ソウル高裁民事9部(ソン・ジヨン裁判長)は6日、加湿器殺菌剤の被害者のKさんら5人が国を相手取って起こした損害賠償請求訴訟の判決公判で、国にこのうち3人に対する300万~500万ウォン(約33万4000~55万7000円)の支払いを命じる判決を下した。裁判所は「環境部長官らがこの事件の化学物質(PHMG、PGH)について不十分な有害性審査を行い、その結果を性急に反映して『有毒物には当たらない』と安全性を保障するかのように告示した。その後、それを10年近く放置した」と指摘した。
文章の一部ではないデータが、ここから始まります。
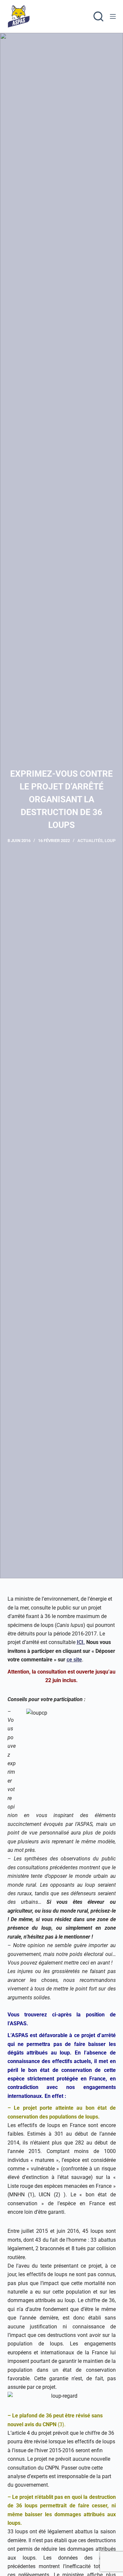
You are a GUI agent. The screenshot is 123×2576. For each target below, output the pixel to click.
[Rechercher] (98, 16)
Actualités (90, 840)
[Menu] (113, 16)
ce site (74, 1659)
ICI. (81, 1642)
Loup (110, 840)
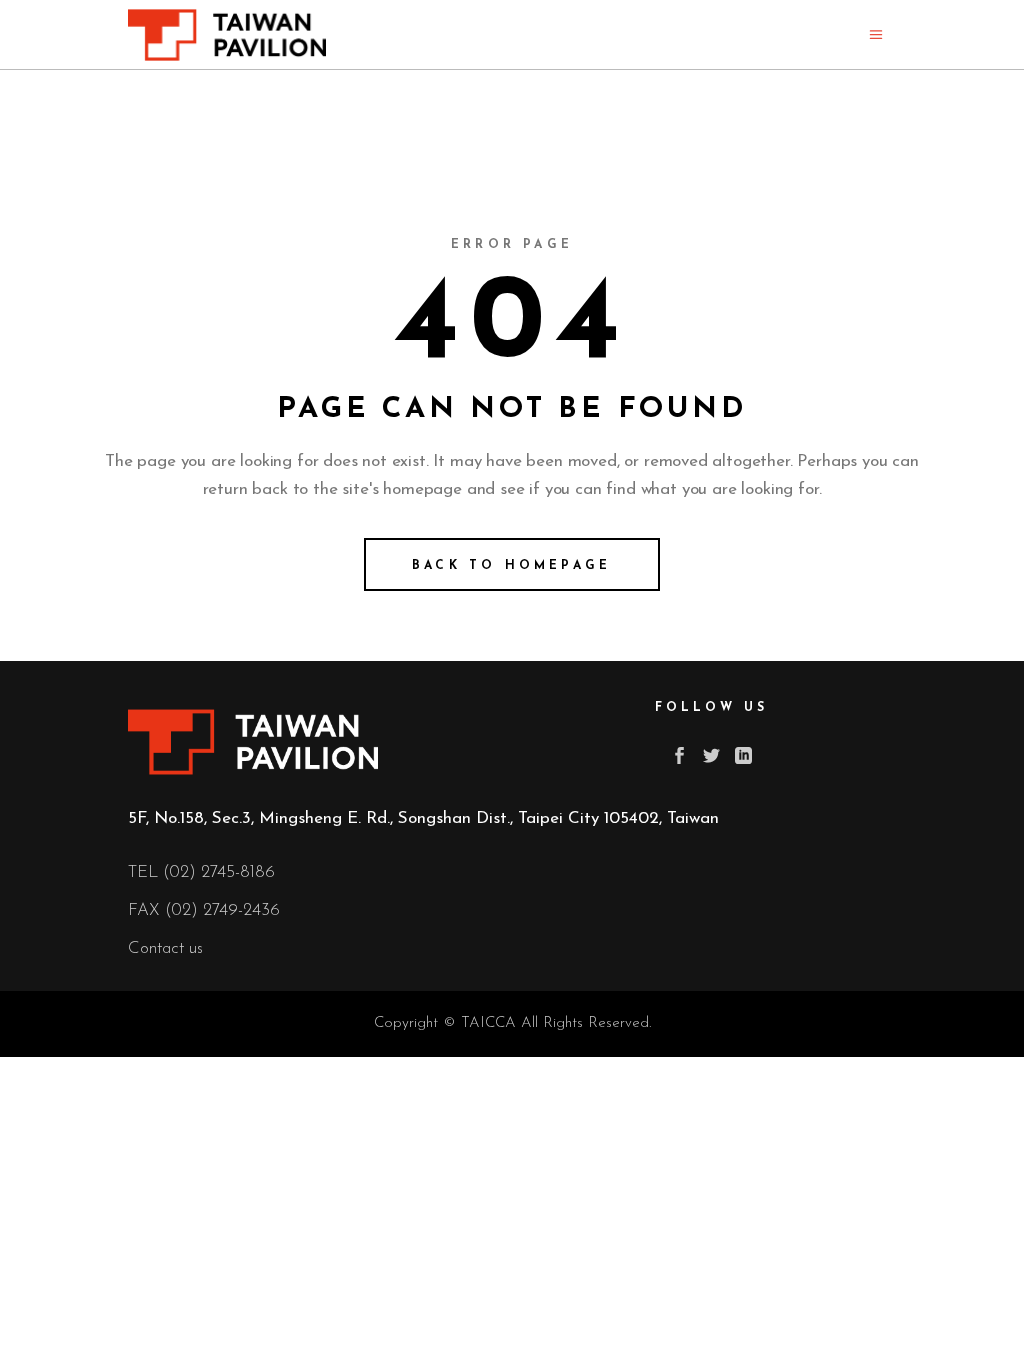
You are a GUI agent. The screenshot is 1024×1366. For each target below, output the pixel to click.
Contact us (165, 948)
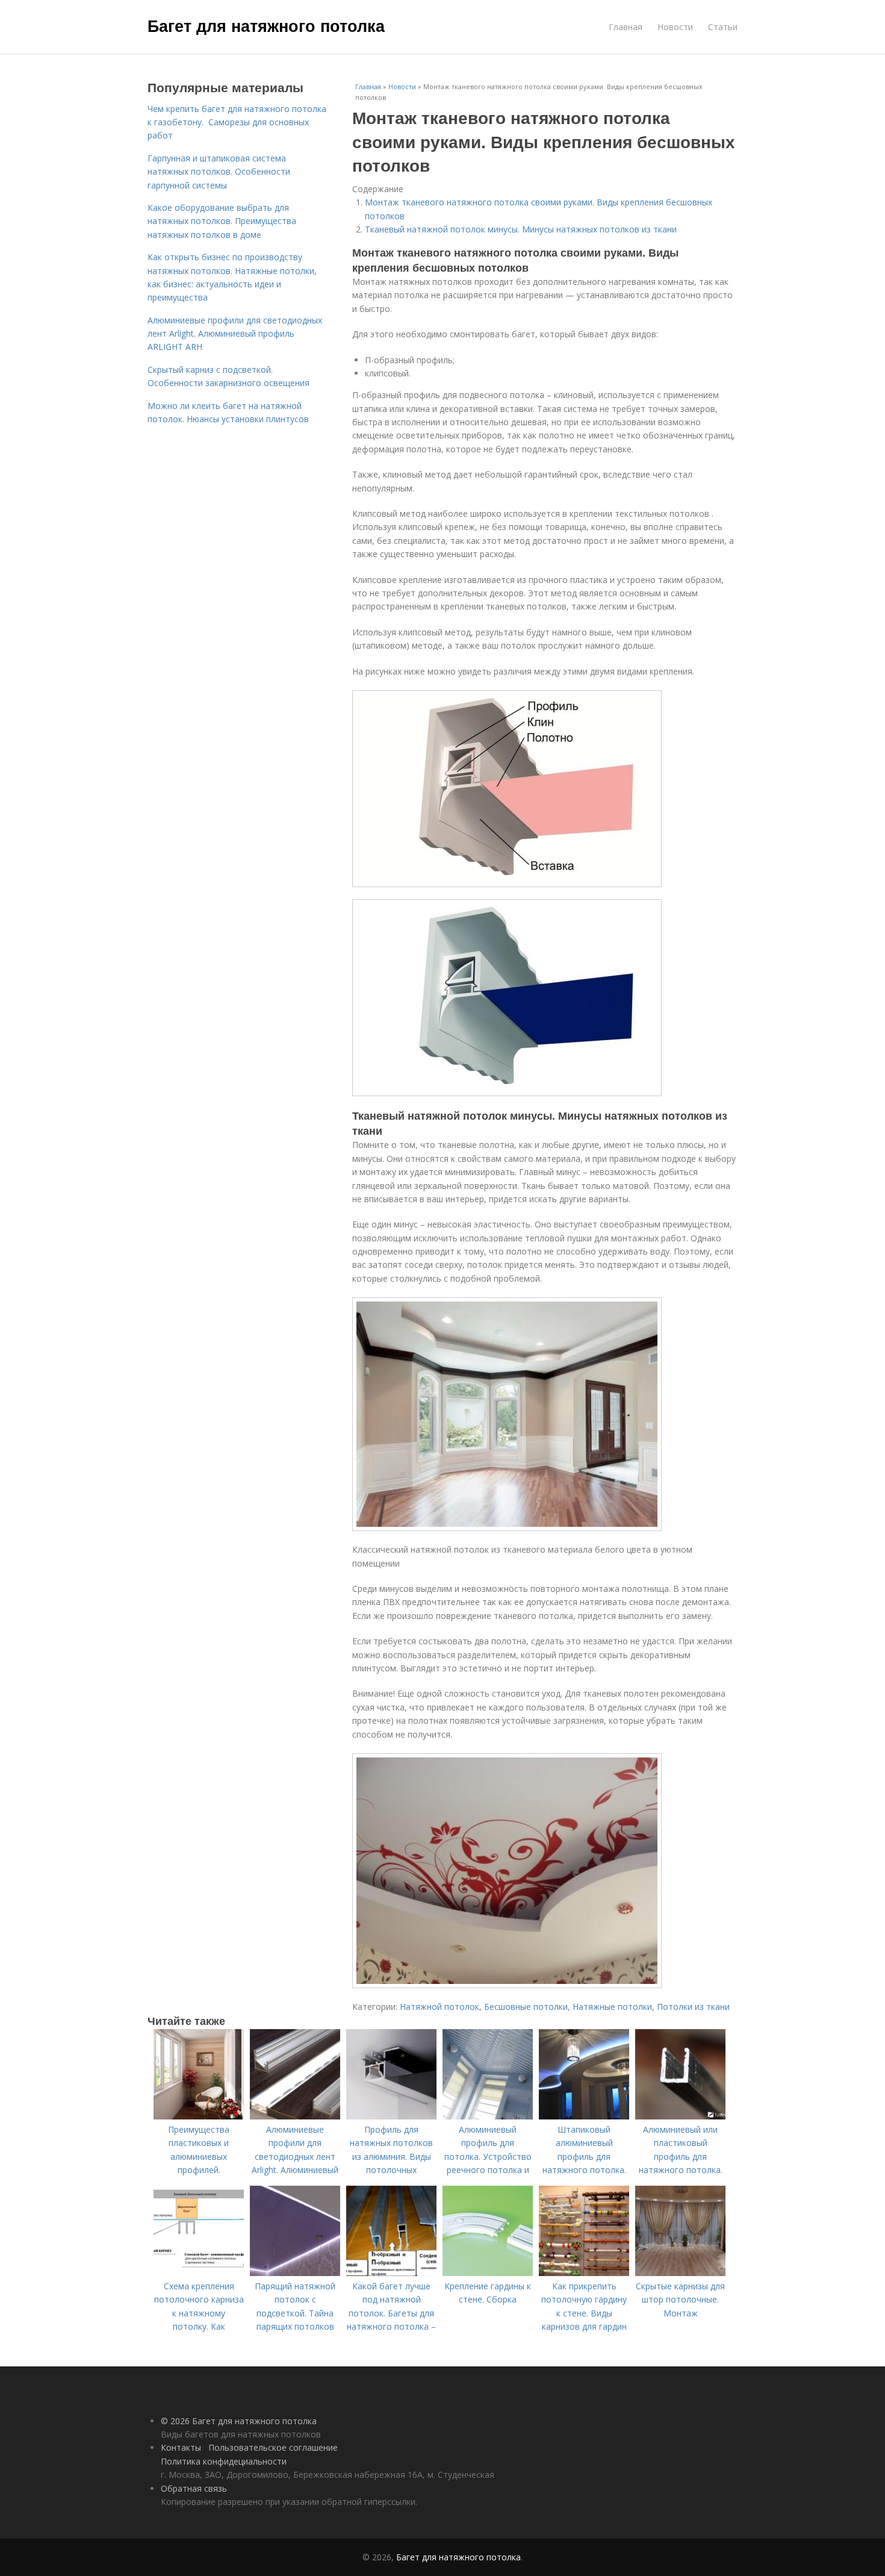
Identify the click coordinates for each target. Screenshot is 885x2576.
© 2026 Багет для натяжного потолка (239, 2421)
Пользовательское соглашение (273, 2447)
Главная (625, 27)
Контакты (181, 2447)
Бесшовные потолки (526, 2006)
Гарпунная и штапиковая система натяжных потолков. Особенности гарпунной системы (219, 171)
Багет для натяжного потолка (266, 25)
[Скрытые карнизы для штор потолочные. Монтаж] (680, 2272)
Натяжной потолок (439, 2006)
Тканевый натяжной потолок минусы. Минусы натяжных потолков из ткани (521, 229)
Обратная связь (194, 2488)
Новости (675, 27)
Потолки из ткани (693, 2006)
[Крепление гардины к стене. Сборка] (487, 2272)
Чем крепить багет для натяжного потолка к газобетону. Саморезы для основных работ (237, 122)
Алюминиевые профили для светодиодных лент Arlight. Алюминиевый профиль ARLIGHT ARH (235, 333)
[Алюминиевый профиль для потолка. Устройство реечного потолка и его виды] (487, 2116)
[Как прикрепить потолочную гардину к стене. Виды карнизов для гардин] (584, 2272)
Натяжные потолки (612, 2006)
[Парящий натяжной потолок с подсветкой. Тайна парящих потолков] (295, 2272)
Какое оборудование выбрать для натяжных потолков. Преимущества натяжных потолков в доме (222, 221)
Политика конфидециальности (224, 2461)
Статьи (723, 27)
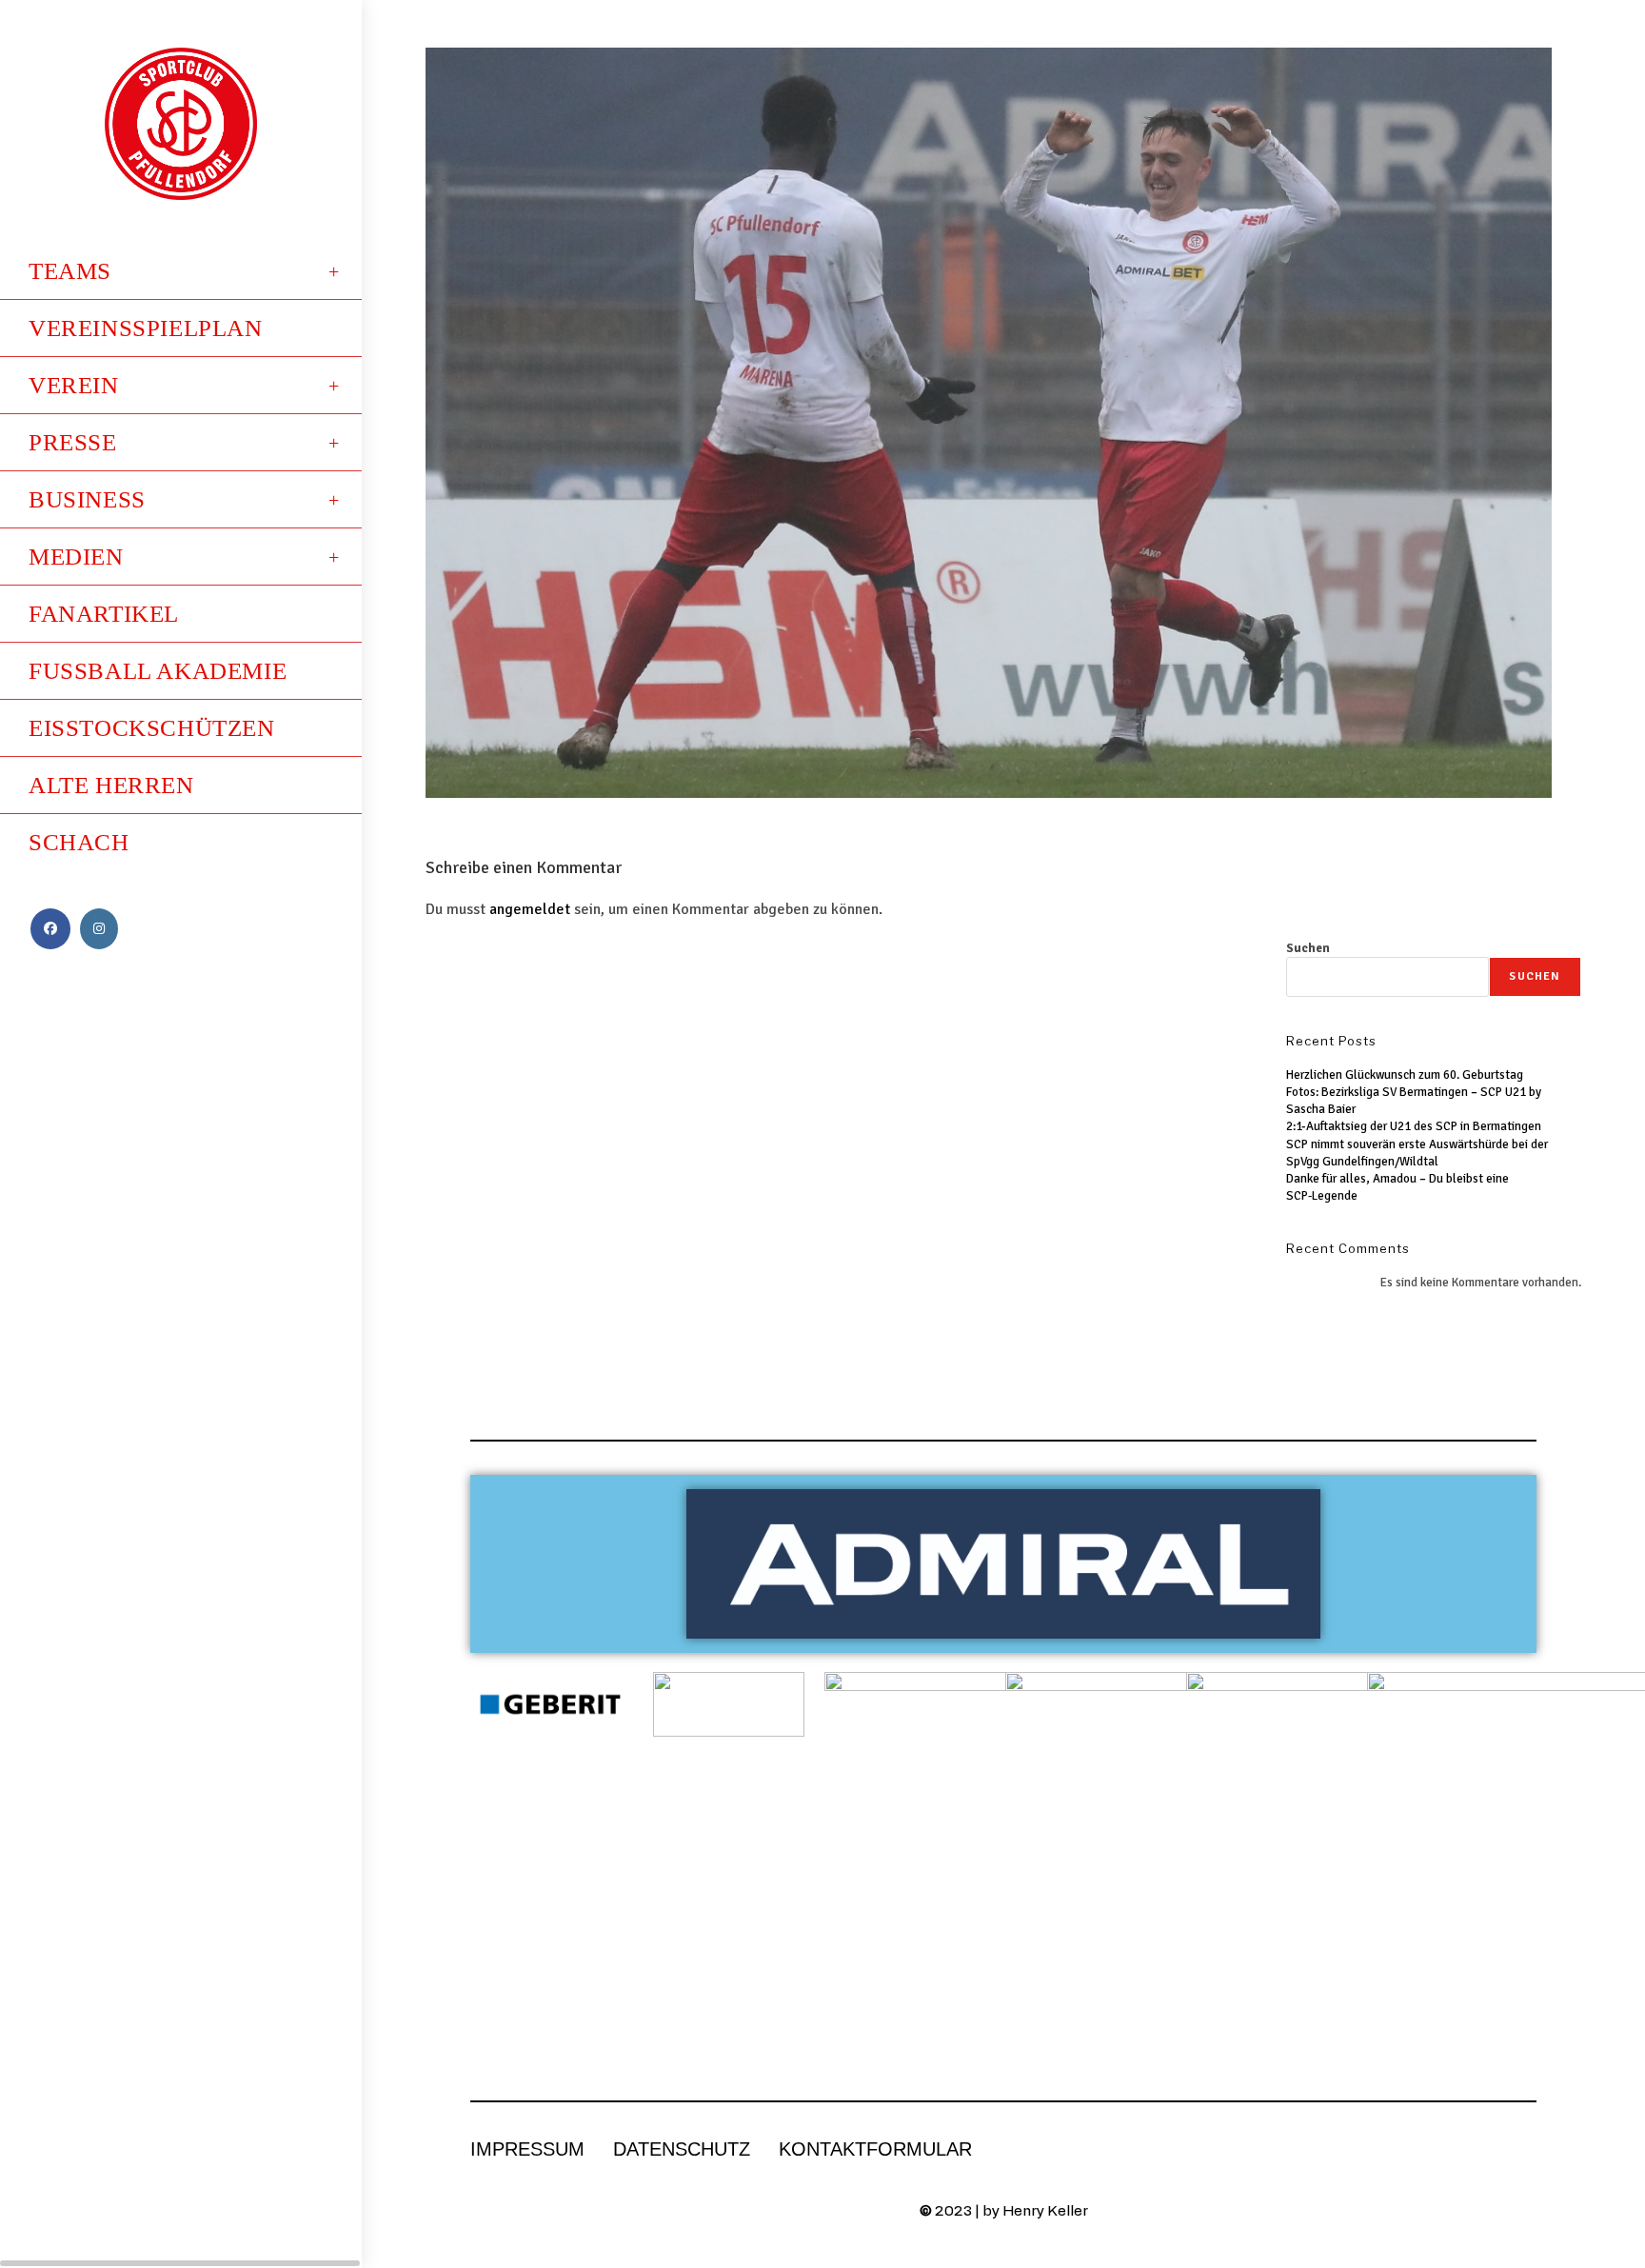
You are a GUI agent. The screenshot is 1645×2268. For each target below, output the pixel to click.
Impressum (527, 2149)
また「国が安全性を保障したような外観が形成され、そのせいで(加湿器殺菌剤の)化学物質が特に規制を受けずに輸入され、流通し、今のような恐ろしい被害が起きた」と述べた。
ただし裁判所は、5人中2人に対しては、慰謝料と同じ性格の「加湿器殺菌剤の被害救済のための特別法」の救済給与調整金を受け取ったとの理由で、慰謝料を認めなかった。救済給与調整金を受け取っていない3人に対しては、国から支給された他の支援金などを考慮して慰謝料の金額を定めた。
加湿器殺菌剤惨事の被害者と遺族ら13人は2014年8月、加湿器殺菌剤の製造業者のセピュなどと国を相手取って損害賠償請求訴訟を起こした。一審は2016年11月、セピュの賠償責任のみを認めた。国の賠償責任については、公務員の故意や過失による違法行為がないとの理由で棄却した。
被害者の代理人を務めたソン・ギホ弁護士は、「化学物質を審査した環境部の公文書、社会的惨事特別調査委員会が当時の公務員を調査して出てきた証拠が今回の控訴審に提出され、一審判決を覆すことができた」と話した。